[EXERCISE DATA]:
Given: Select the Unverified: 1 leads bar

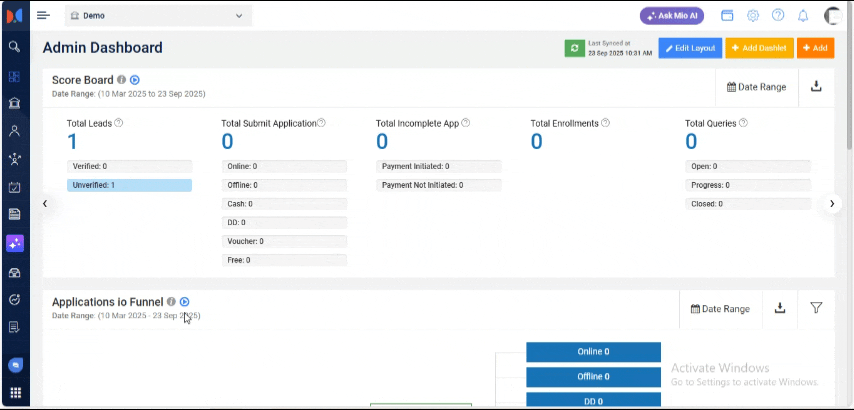Looking at the screenshot, I should click(129, 185).
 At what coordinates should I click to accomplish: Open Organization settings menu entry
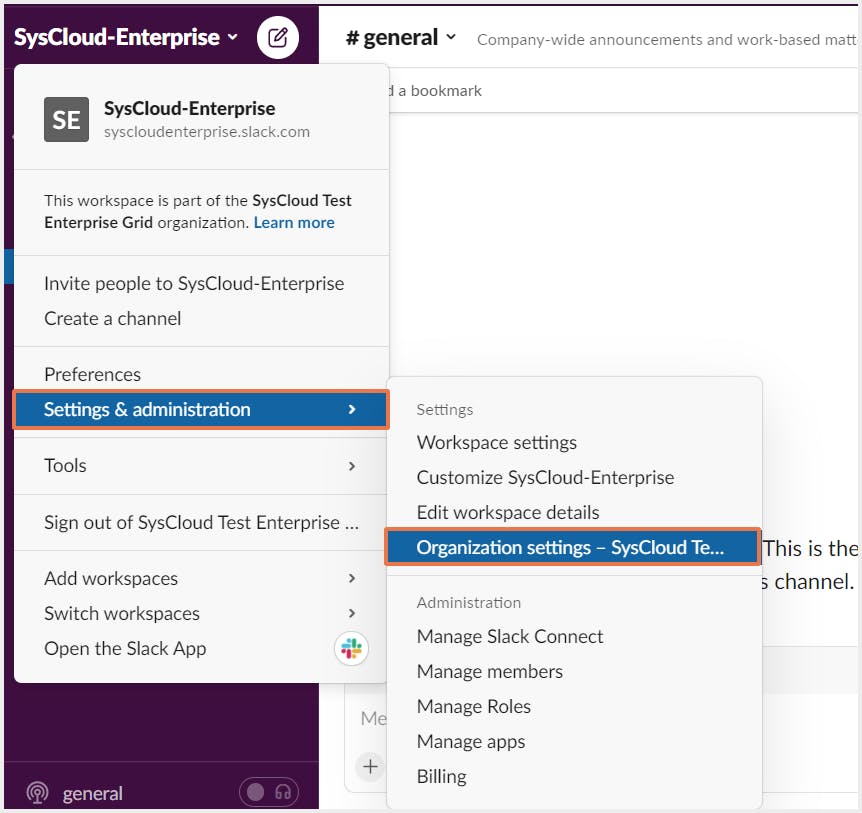[x=572, y=547]
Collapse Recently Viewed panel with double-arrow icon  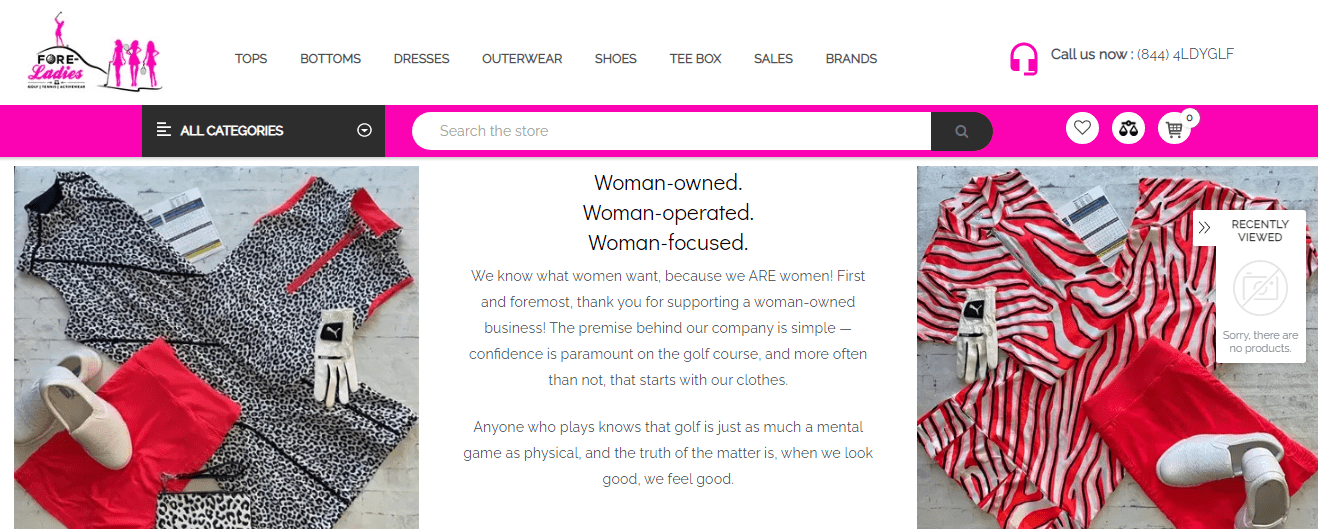pos(1204,228)
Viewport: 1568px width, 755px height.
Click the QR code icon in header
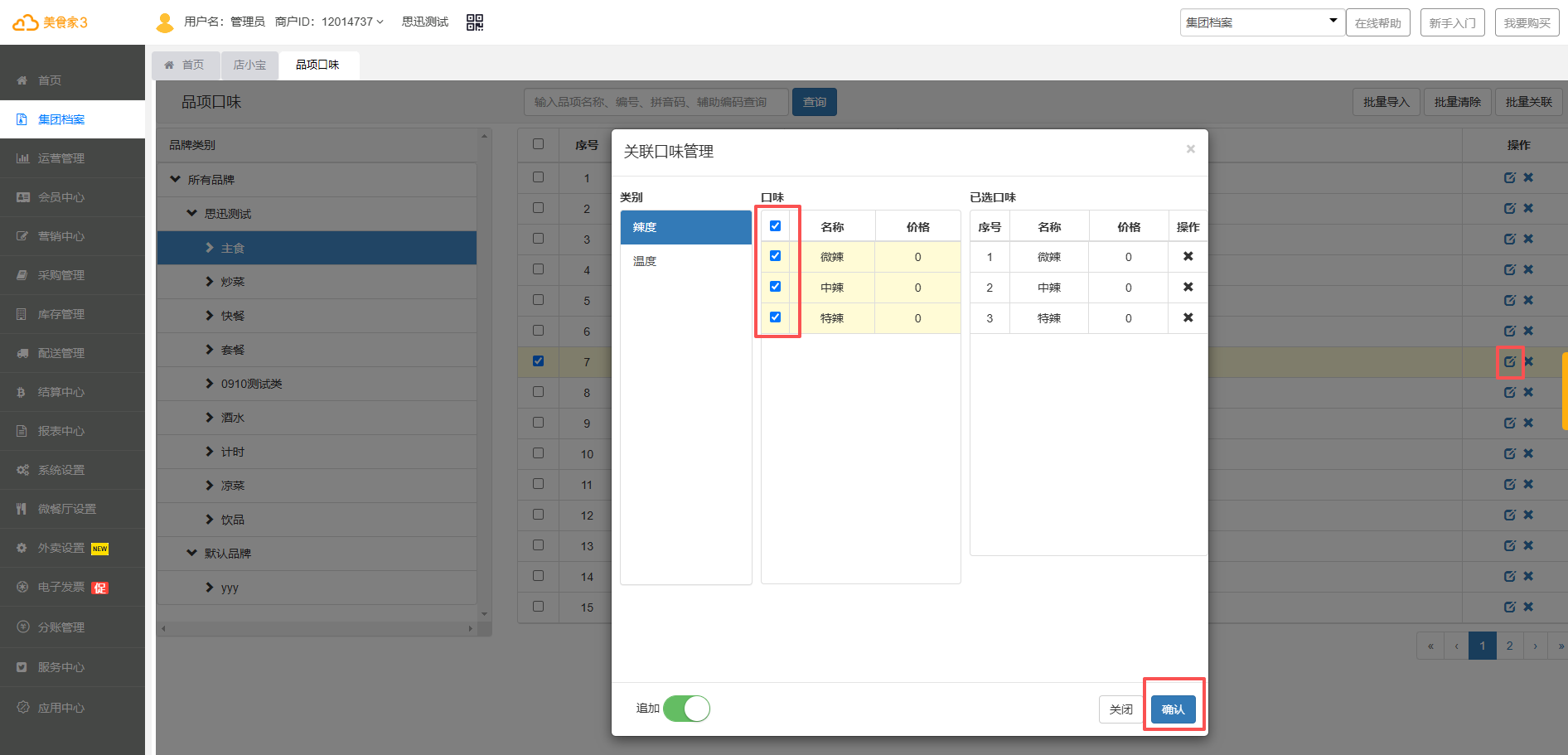(x=474, y=22)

[PROBLEM]: Retype, without any picture, exactly the lines from the one with "Viewport: 1568px width, 755px height." through the end of the entries, inclusive.

[TASK OUTPUT]:
Viewport: 1568px width, 755px height.
Click the QR code icon in header
(x=474, y=22)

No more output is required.